▶ _Job_:
Copy out the material word for word, from the line containing "Image resolution: width=598" through the line containing "The image size is (192, 126). [28, 65]", and include both of those lines. Leave the pictures out of your copy.

▶ _Task input_:
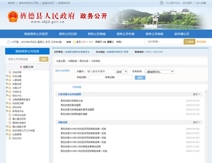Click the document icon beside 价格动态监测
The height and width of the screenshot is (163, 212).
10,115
---
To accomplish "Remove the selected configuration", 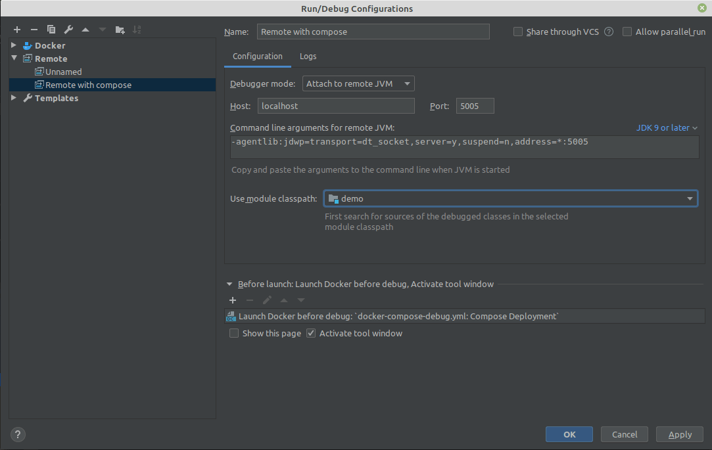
...
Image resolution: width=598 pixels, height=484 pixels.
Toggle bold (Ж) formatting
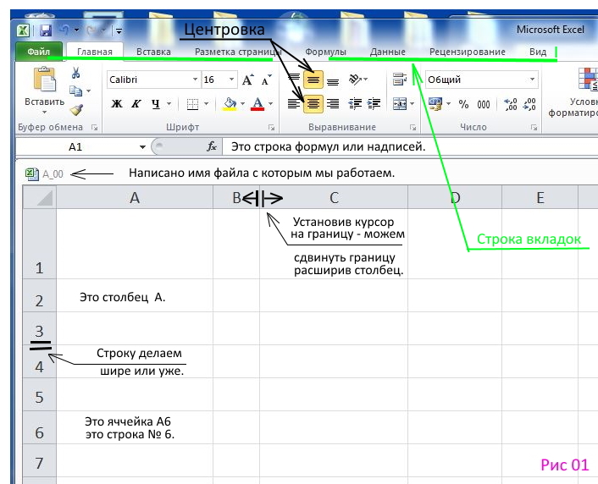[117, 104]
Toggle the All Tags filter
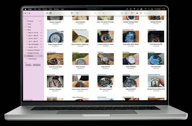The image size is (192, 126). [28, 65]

▶ _Written response_:
Image resolution: width=598 pixels, height=484 pixels.
Toggle bold (Ж) formatting
[117, 104]
Toggle the All Tags filter
The image size is (192, 126). [28, 65]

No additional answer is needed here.